The link between the Enlightenment and liberal values, which Pinker and many others today assert as a universal truth, is actually rather tenuous. It is strongest in Enlightenment thinkers who were wedded to monotheism, such as John Locke and indeed Immanuel Kant. The more hostile the Enlightenment has been to monotheism, the more illiberal it has been. Comte’s anti-liberalism inspired Charles Maurras, a French collaborator with Nazism and the leading theorist of Action Française—a proto-fascist movement formed during the Dreyfus affair—in his defense of integral nationalism. Vladimir Lenin continued the Jacobins’ campaign against religion as well as their pedagogy of terror. . . .

Instead of acknowledging that the Enlightenment itself has often been illiberal, Pinker presents a Manichean vision in which “Enlightenment liberal values” are besieged on every side by dark forces. Amusingly, he is in no doubt as to the identity of the intellectual master-criminal behind this assault.
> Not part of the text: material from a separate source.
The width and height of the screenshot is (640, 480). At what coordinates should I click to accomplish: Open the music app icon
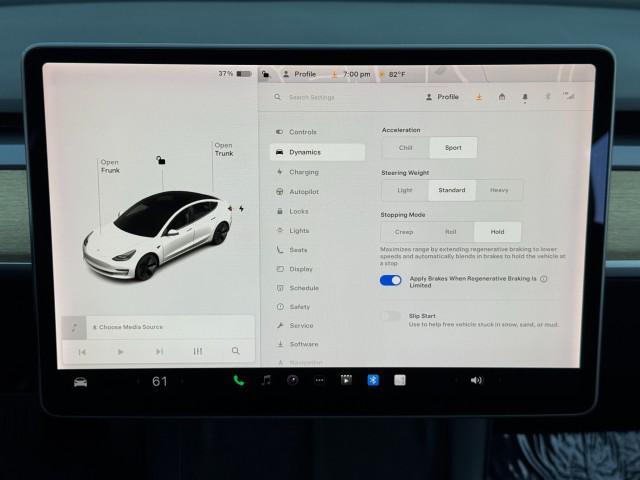[x=265, y=380]
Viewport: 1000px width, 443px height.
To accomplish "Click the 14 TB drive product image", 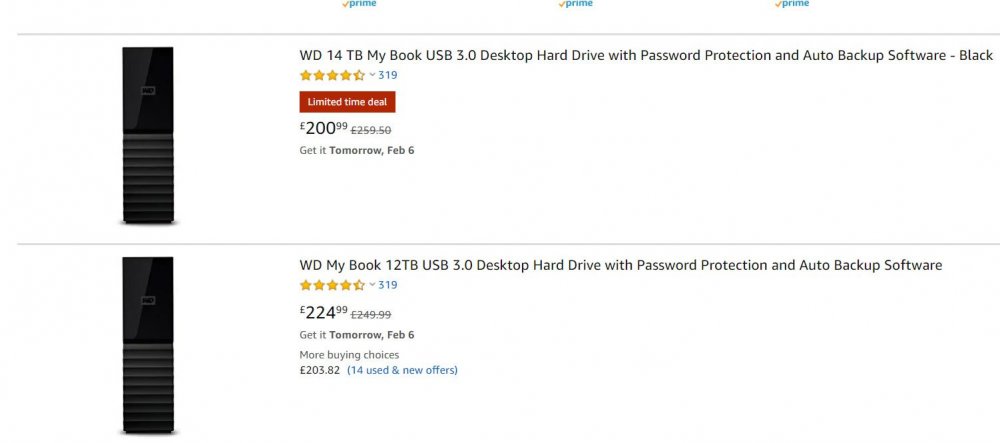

The Professor Moriarty of modern irrationalism, the “enemy of humanism, the ideology behind resurgent authoritarianism, nationalism, populism, reactionary thinking, even fascism” [is revealed to be Friedrich Nietzsche]. . . .

A lifelong admirer of Voltaire, Nietzsche was a critic of the Enlightenment because he belonged in it. Far from being an enemy of humanism, he promoted humanism in the most radical form. . . . He recognized no principle of human equality. But where does concern with equality come from? Not from science, which can be used to promote many values. As Nietzsche never tired of pointing out, the ideal of equality is an inheritance from Judaism and Christianity. His hatred of equality is one reason he was such a vehement atheist. . . .

Enlightenment Now is a rationalist sermon delivered to a congregation of wavering souls. To think of the book as any kind of scholarly exercise is a category mistake.